Authors: Isaac Abunyuwah; Richard T. Awuah
Addresses: Department of Agricultural Economics and Extension, College of Agriculture Education, University of Education Winneba, P.O. Box 40 Mampong-Ashanti, Ghana ' Department of Crop and Soil Sciences, College of Agriculture Education, University of Education Winneba, P.O. Box 40 Mampong-Ashanti, Ghana
Abstract: Concerns about the flow of low quality and unwholesome packaged products into the Ghanaian food markets have triggered national discourse on effectiveness of food safety measures. Given the huge task involved and the complexity of the food distribution system, government and other stakeholders have increased their awareness campaigns through the mainstream media urging consumers to be vigilant.

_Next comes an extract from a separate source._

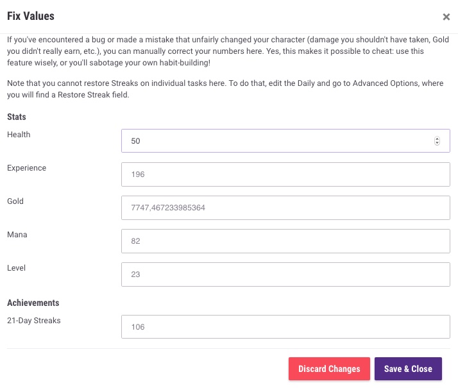
Task: Click the Gold label
Action: pos(15,201)
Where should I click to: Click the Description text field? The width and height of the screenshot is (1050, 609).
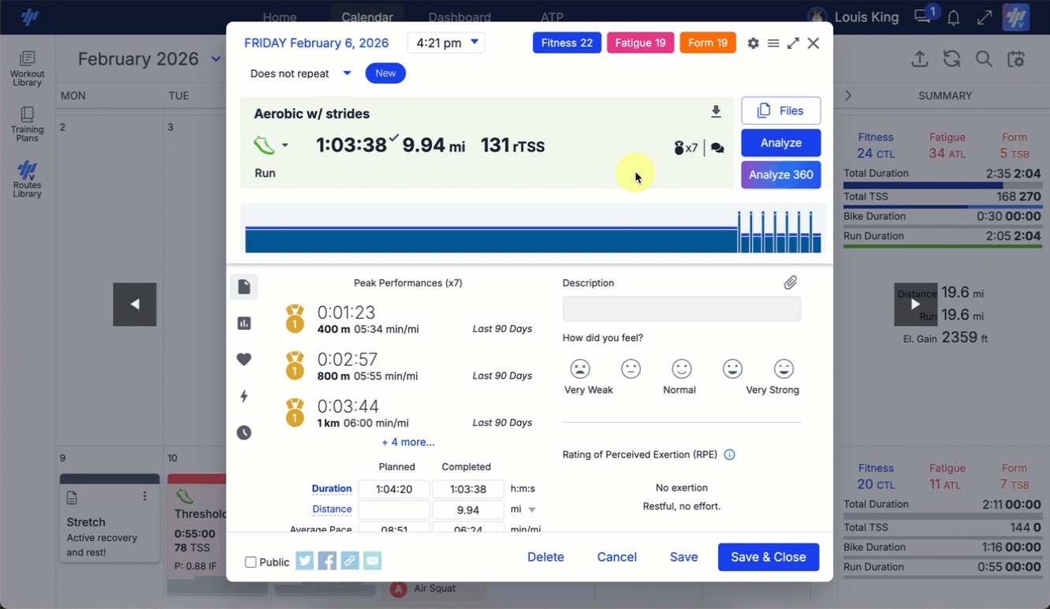[681, 308]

The study applies logistic model to analyse the demographic and socio-economic factors that explain consumers' levels of concerns about quality standards of packaged foods following the nationwide campaigns to draw implications on depth of awareness outreach of such campaigns. Levels of education, place of residence, access to food safety information and income levels statistically explain consumers concerns about food safety standards. This indicates that the poor and more deprived consumers are the most likely to suffer from unwholesome foods. These results imply that mainstream media campaigns are less effective in depth of outreach.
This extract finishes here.